Wiggins told us that within days, his team will have completed the translation of 3.5 million Wikipedia articles into Thai. While this project has been on Asia Online’s agenda for the past three years, developing the core technology, refining the MT engine, training corpora, and growing the company’s commercial presence took precedence. Wiggins claims that the actual translations were carried out in just one week — more than a billion words of machine-translated content passed through the system’s 50 quad-core servers. The infrastructure and tools that Asia Online built for the Thai wikipedia will scale to other content sources and to languages such as Bahasa Indonesia, Hindi, and Malay.
What comes next is crowdsourced proofreading. Asia Online has 10 proofreaders on its payroll who will focus on fixing the most popular articles, but as Vashee explained, “we will add social networking components over time to enable discussions of the content and nurture the creation of more Thai-focused content.” That will allow any of the country’s nearly 18 million internet users to add original information and suggest corrections to the translations. Wiggins said that the proofreading edits will feed back into Asia Online’s EN>TH translation engine, and any articles that have not been reviewed will benefit from periodic re-translations that leverage the crowd’s input. The system will take advantage of MT quality enhancement tools that the company introduced in 2009.

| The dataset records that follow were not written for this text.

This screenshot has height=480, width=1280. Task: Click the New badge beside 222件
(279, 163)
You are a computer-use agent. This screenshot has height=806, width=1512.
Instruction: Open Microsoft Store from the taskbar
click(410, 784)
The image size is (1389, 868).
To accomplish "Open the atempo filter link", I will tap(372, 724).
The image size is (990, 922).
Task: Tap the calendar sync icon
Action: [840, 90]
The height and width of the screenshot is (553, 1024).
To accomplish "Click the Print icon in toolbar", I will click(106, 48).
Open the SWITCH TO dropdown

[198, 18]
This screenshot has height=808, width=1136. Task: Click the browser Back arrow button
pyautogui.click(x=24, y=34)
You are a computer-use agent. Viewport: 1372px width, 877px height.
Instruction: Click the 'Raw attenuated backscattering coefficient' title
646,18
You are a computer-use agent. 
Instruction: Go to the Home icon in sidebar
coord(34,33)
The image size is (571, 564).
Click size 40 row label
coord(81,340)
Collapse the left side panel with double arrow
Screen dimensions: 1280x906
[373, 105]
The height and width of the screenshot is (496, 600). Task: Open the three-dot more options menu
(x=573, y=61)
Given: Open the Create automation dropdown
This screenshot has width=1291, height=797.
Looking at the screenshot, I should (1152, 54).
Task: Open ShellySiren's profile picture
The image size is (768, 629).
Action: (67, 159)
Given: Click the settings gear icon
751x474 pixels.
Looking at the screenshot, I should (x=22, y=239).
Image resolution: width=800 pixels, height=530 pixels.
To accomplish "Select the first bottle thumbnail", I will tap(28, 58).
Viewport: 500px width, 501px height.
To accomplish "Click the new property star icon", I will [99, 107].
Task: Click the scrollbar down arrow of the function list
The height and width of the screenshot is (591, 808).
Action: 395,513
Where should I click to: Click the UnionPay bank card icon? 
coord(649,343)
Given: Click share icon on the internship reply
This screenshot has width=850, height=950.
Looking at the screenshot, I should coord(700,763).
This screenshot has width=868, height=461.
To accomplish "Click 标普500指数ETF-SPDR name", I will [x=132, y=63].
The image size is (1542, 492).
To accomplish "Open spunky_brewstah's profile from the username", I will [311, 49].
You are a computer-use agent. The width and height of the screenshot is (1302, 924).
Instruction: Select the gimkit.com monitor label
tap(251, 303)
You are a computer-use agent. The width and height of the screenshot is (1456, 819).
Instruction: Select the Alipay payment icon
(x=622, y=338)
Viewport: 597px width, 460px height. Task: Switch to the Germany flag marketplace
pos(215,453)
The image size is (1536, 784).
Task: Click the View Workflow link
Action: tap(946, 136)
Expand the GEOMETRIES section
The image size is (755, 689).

How big a deal is this? This is quite possibly the single largest translation project currently underway (except maybe for the Wycliffe Last Languages Campaign), with over a billion words being translated across a wide range of topics. By way of an apples-to-oranges comparison, SDL’s hosted enterprise servers process 2.5 billion words per year of human and machine translation. What’s most significant here is that translating this much content for a country with Thailand’s population and gross domestic product could never be justified on purely commercial grounds. Asia Online’s machine translation of Wikipedia into Thai paves the way for more local-language content on the increasingly multilingual web.